Charley Nordin

Personal information
- Nationality: American
- Born: August 16, 1997 (age 28)
- Home town: Alameda, California, U.S.
- Height: 6 ft 8 in (203 cm)

Sport
- Sport: Rowing
- Event: PR3 coxed four

Medal record
Men's adaptive rowing
Representing the United States
Paralympic Games
| Silver medal – second place | 2020 Tokyo | PR3 Mix4+ |
World Rowing Championships
| Silver medal – second place | 2018 Plovdiv | PR3 Mix4+ |
| Silver medal – second place | 2019 Ottensheim | PR3 Mix4+ |
World Cup 2
| Gold medal – first place | 2019 Poznań | PR3 Mix4+ |

= Charley Nordin =

American rower (born 1997)

Charley Nordin (born August 16, 1997) is an American rower. He represented the United States at the 2020 Summer Paralympics. According to an interview with Charley, he suffered an accident during his junior year of high school that ended his athletic career in Track & Field due to losing his right calf and gluteal muscles.
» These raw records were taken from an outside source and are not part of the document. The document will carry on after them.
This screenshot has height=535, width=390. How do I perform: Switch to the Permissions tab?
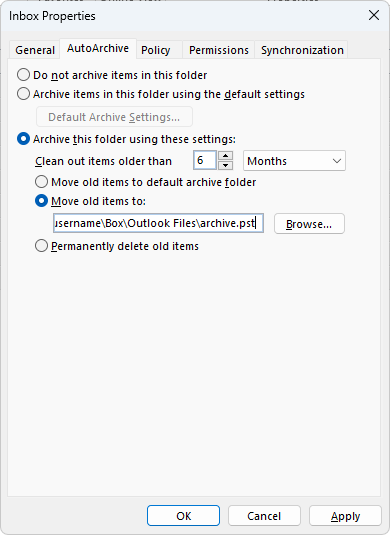[x=219, y=50]
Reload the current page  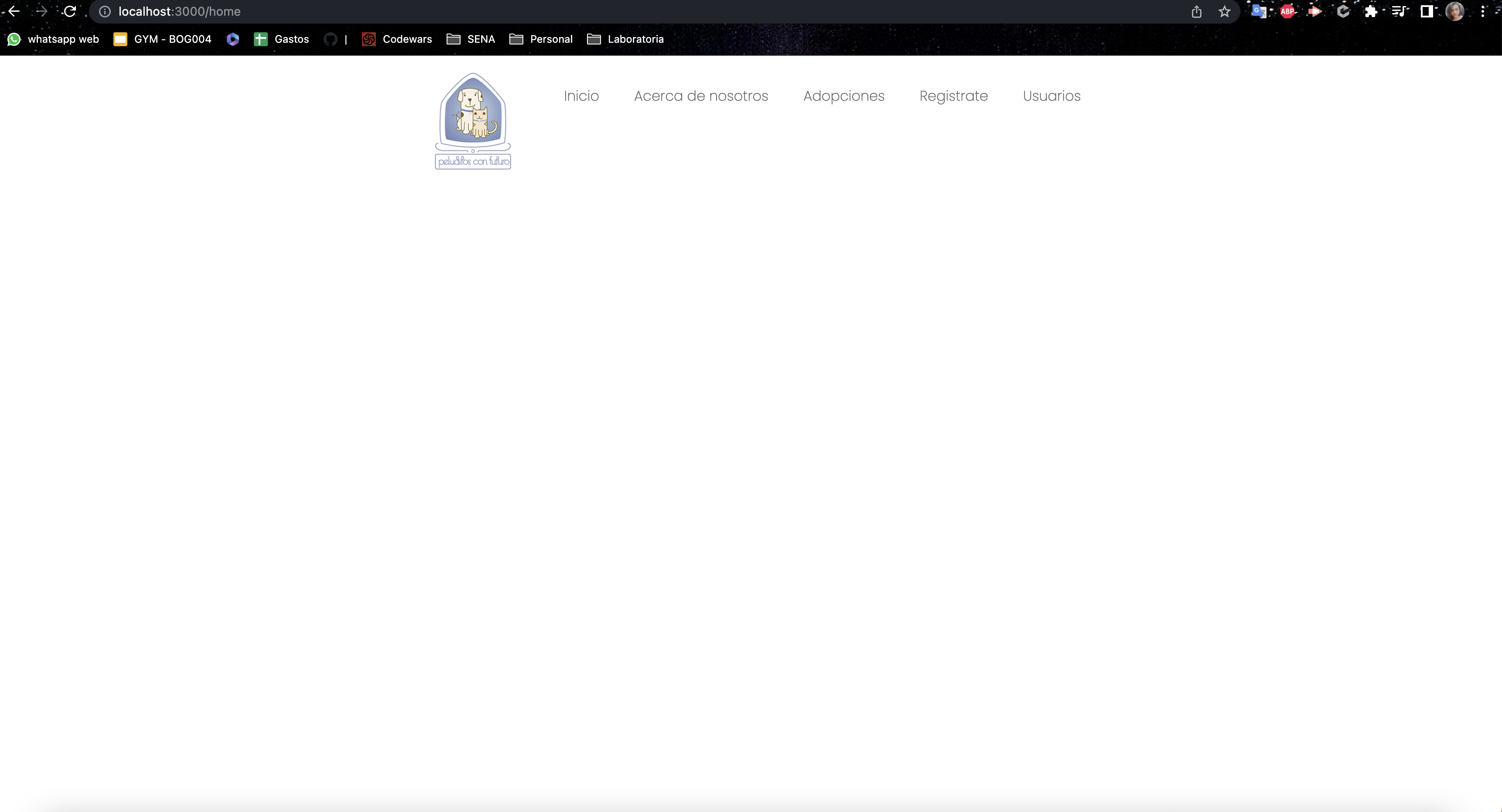(x=70, y=11)
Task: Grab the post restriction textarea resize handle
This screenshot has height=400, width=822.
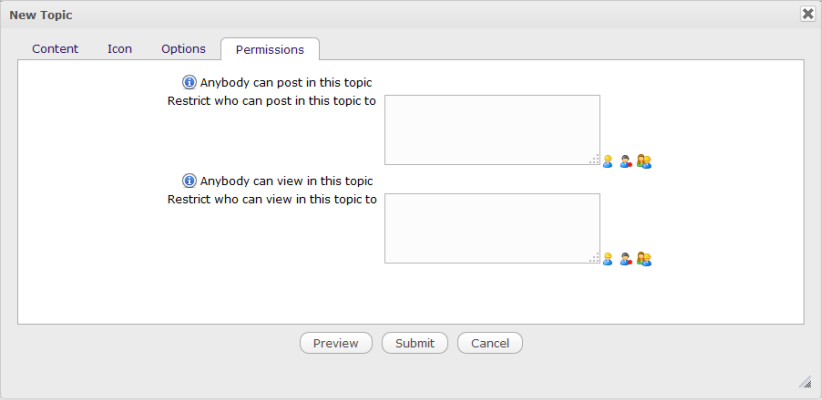Action: click(595, 160)
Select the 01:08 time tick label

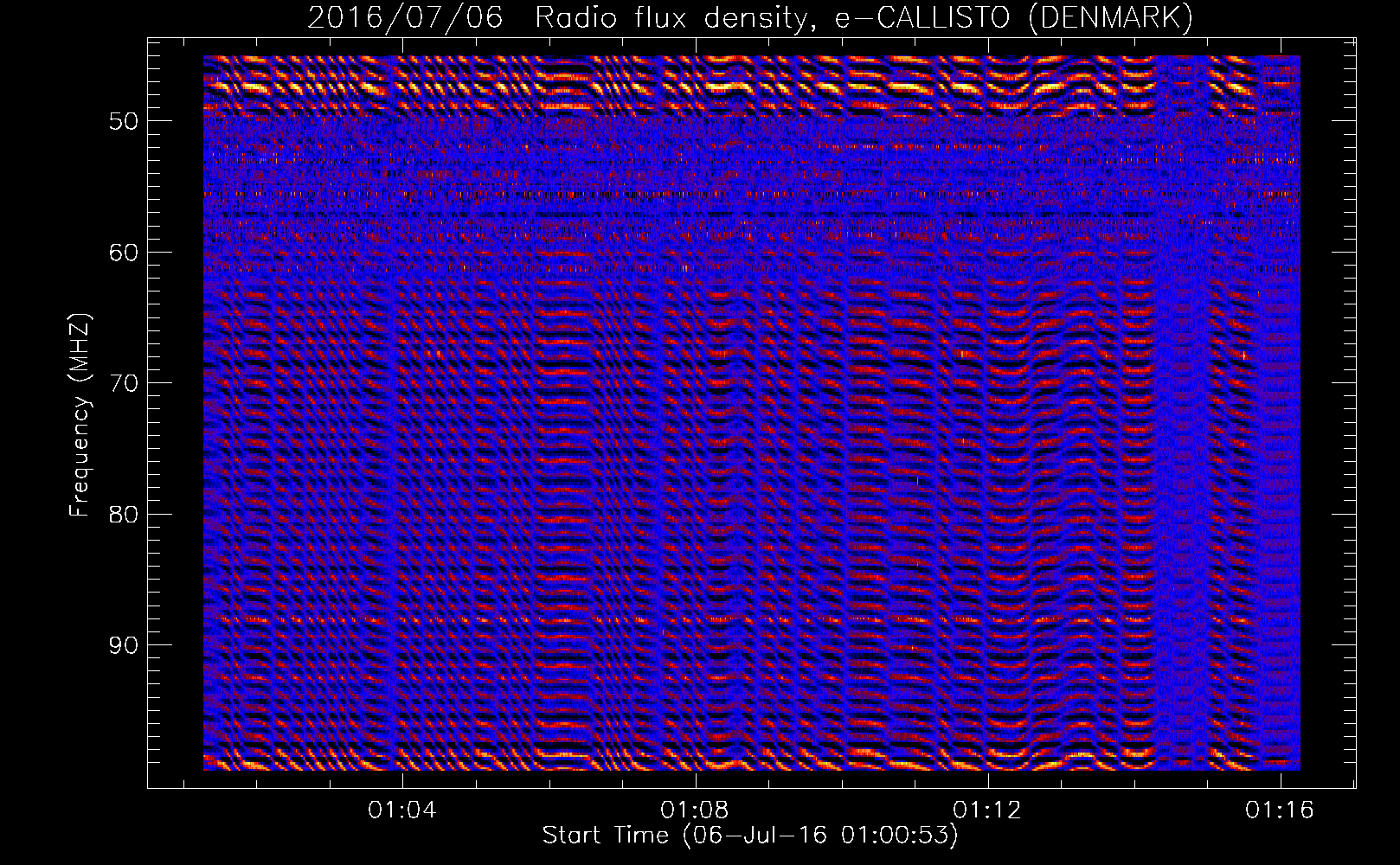coord(694,811)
“We were out at a lake and I was on a rope swing,” Nordin said. “It was a rope swing I’d gone on 100 times before. It was something I’d always done. Before I made it out over the cliff, like over the water, the rope snapped and I fell, and instead of falling into the water, I fell onto the shore. I had burst fractures in my L3, L4, and L5 vertebrae. As they burst out it partially severed my spinal cord so I have pretty severe nerve damage to my right leg.”

He started his rowing career as a novice walk on at Gonzaga University in Spokane, Washington.

==Career==
Nordin represented the United States in the mixed coxed four event at the 2020 Summer Paralympics and won a silver medal.